44. My Type?

106 28 10
                                    

"Terniat sekali. Baru keluar dari penjara saja, sudah perawatan ini dan itu."

Dari balik kemudi, Jeon berujar demikian. Dia Menyindir Jimmy, yang kini tengah memejamkan mata sambil bersandar di kursi penumpang dengan damainya.

Sejak pagi buta, Jeon sudah diberikan tugas dari nyonya Anna untuk menjemput Jimmy, yang semalam resmi keluar dari Rutan.

Sungguh di luar nalar. Ada-ada saja, keluar masuk penjara semaunya. Padahal niatnya minimal 6 bulan di sana, tapi baru tiga bulan, Jimmy akhirnya memutuskan untuk pulang.

Kendati begitu, pengobatannya pada psikiater masih berjalan.

Dia memilih menjalaninya di rumah saja.

Jimmy sudah terlalu rindu dengan putrinya. Dia tidak ingin masa-masa emas sang bayi terlewat sia-sia di luar pengawasannya.

"Memang kenapa? Ada yang salah?"

Jimmy membalas ucapan Jeon dengan posisi tangan yang bersilang di perut. Matanya masih memejam. Dia lelah, ingin beristirahat sekarang.

Tadi sepulang dari pelabuhan, dia malah langsung mengajak Jeon untuk pergi ke salah satu salon langganannya.

Berbagai perawatan tubuh dia lakukan dari ujung kepala sampai kaki. Bahkan sempat-sempatnya dia mengecat rambut hitamnya yang sudah memanjang dengan warna blonde. Ciri khasnya.

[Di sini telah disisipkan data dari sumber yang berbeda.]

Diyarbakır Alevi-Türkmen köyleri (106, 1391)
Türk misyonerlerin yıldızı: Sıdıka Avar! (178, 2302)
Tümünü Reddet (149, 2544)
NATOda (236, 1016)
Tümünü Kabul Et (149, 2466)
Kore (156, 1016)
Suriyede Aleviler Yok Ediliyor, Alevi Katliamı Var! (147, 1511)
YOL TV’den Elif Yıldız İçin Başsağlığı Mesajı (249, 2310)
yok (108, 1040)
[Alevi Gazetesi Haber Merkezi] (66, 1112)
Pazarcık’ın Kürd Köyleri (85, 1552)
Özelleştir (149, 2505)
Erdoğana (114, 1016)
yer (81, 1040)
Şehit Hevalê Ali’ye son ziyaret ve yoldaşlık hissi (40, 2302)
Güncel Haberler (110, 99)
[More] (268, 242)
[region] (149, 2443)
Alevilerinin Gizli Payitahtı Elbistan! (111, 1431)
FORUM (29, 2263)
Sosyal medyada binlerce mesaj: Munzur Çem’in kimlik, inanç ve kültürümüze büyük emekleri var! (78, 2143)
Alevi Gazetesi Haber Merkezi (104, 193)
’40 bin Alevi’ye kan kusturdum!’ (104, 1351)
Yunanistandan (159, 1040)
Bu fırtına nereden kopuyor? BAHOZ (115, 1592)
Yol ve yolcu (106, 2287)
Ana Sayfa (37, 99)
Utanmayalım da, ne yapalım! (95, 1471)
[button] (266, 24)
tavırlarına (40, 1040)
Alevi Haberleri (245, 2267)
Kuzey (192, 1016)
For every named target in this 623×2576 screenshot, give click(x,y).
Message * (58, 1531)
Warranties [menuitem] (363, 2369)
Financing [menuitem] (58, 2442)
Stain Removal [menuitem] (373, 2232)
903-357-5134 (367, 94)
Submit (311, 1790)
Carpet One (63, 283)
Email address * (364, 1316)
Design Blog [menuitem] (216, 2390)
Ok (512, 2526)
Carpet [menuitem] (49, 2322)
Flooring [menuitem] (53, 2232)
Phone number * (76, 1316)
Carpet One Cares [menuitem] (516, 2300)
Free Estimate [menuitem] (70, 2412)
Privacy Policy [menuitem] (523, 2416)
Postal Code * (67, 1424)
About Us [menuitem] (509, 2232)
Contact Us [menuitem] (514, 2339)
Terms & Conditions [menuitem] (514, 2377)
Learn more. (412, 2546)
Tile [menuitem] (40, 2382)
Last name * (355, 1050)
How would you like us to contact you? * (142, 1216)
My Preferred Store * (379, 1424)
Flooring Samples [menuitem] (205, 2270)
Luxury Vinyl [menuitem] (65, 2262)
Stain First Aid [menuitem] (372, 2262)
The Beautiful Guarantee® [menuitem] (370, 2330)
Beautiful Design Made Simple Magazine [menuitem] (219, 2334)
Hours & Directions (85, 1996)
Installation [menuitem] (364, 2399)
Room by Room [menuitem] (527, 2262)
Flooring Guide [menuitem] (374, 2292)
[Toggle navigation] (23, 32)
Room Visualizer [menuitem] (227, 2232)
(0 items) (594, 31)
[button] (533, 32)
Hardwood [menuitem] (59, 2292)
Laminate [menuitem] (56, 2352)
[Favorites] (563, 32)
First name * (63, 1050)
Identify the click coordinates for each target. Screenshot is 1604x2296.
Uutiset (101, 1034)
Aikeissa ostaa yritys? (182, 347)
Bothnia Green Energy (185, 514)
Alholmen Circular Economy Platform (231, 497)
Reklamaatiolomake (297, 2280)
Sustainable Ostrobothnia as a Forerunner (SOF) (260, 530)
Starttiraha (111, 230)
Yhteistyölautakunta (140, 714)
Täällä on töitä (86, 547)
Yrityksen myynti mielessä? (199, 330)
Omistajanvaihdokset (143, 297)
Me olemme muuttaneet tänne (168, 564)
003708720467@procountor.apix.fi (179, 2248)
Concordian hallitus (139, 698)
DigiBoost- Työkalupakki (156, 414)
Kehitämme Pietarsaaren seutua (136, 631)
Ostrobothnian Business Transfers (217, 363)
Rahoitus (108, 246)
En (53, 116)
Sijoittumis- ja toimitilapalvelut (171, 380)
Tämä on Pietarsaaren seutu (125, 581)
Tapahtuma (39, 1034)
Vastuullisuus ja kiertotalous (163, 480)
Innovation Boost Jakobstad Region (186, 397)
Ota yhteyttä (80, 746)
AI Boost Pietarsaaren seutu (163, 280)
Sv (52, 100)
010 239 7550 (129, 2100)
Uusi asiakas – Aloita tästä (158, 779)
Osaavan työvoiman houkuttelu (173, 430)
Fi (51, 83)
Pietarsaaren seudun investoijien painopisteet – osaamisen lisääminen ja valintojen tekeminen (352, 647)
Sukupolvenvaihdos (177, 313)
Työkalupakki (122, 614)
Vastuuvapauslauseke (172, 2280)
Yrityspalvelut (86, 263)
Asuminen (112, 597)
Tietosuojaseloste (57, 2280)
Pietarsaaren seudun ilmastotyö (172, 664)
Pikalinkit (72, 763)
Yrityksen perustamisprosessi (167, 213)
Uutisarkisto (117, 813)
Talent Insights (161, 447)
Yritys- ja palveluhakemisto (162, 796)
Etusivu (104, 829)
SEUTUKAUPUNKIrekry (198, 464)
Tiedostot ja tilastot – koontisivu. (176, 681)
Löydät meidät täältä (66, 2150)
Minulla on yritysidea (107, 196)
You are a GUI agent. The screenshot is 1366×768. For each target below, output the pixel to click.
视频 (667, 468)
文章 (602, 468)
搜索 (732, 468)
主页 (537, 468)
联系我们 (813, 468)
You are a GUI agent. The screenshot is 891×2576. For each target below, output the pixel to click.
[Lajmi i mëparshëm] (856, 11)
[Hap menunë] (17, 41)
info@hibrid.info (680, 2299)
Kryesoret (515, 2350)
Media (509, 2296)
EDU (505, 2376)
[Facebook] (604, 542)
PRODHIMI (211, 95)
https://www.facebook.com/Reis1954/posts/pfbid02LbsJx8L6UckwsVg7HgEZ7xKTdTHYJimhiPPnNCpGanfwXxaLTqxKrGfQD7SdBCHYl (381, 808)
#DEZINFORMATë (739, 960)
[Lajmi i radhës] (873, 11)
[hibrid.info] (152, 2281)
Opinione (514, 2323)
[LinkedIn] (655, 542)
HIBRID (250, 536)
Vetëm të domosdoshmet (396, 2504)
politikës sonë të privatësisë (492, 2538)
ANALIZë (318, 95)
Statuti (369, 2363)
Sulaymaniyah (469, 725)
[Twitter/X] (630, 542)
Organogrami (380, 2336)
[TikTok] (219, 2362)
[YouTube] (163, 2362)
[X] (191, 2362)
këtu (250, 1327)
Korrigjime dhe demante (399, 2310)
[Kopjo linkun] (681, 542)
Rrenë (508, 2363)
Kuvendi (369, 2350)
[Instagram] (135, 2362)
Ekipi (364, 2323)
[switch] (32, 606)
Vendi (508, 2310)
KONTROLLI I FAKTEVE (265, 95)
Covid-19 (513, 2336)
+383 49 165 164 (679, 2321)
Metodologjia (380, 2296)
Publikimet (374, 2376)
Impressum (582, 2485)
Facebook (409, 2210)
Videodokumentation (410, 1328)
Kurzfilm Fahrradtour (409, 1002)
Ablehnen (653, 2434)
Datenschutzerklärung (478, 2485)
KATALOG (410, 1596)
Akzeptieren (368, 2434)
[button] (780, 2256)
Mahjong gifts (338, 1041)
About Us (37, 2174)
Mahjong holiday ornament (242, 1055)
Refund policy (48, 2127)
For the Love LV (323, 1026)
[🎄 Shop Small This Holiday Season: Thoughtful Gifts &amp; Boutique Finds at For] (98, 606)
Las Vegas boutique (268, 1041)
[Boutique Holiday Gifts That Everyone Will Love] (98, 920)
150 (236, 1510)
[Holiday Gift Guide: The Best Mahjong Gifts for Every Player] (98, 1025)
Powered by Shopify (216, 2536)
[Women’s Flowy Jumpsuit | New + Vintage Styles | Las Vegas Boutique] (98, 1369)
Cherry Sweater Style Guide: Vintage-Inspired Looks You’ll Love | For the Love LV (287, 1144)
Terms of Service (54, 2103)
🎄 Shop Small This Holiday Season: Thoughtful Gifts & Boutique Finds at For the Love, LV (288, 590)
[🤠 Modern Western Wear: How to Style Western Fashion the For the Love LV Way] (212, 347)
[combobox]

Maklumlah, di penjara dia hanya mandi dengan sabun dan shampoo seadanya.

Jimmy takut aura ketampanannya hilang, kalau debu dan kotoran penjara yang menempel di tubuhnya belum dibersihkan secara sempurna.

Itulah kenapa, dia baru hendak kembali ke rumahnya pada waktu di mana akan memasuki malam.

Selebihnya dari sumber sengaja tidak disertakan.